Hovan shook his head sadly. "I can say no more, Steve, except— remember always the purpose of the Ordeal."

"Purpose. Yeah. Only I'm beginning to think there is no purpose. This whole damn thing's impossible."

But Hovan's words roused Tarlac from his exhausted depression and made him think, with all a Ranger's problem-solving acuteness.

Start with one thing: Hovan had told him the Lords didn't ask the impossible, and his experience as Kranath confirmed that. They might ask things just short of impossible, but anything they asked could be done.

All right. That meant there was a solution; he just had to find it. Hovan hadn't stated as a fact that Kranath's Vision would bring the end of this cycle, but that idea gave him background he needed.

Wait a minute. It couldn't be a coincidence that the Vision and the cycle's end came together—but it also couldn't be the cause-and-effect relationship Hovan seemed to think. The cycle had already ended, ten years ago, when the Empire and Traiti had first met. The Traiti were no longer isolated, whatever happened.

And he'd already accepted responsibility for determining the new cycle, by agreeing to the Ordeal. If it was death, he'd share it. If it was peace, the Traiti would be exposed to Imperial culture, and he'd help them make the best synthesis they could of it and their own.

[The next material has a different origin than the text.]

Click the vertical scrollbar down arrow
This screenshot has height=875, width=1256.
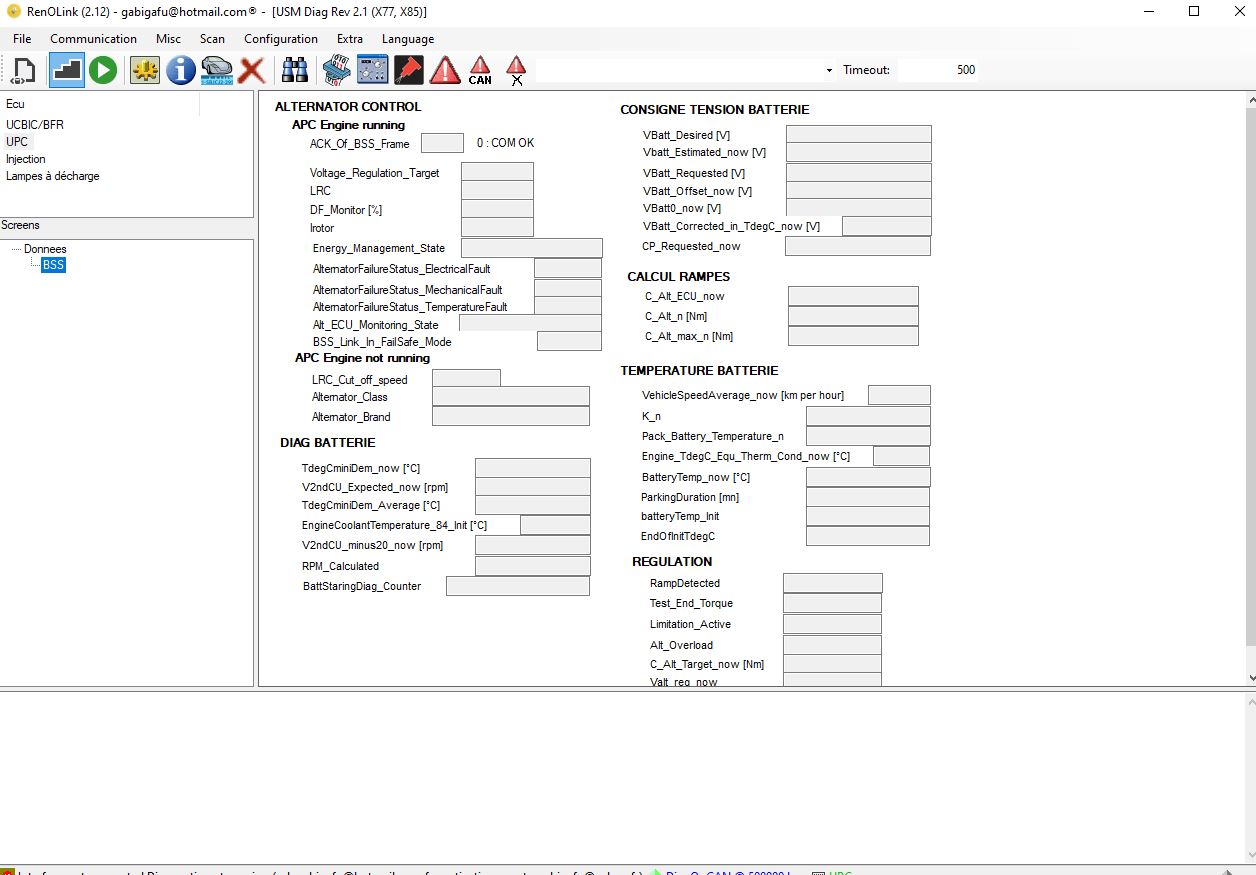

That simplified things again, to whether or not he should tell them of their origin. And it brought up what had to be the real consideration. Did he have the right—was it honorable—to deny the Traiti knowledge of their heritage? Whatever the consequences?

Put that way, the answer was obvious. He did not.

Hovan had given him that answer, before either of them knew the question, the day they'd landed on Homeworld. Tarlac remembered asking, surprised, if the unworried-seeming civilians knew how the war was going, and the reply was apt here too: "Such things must in honor known be."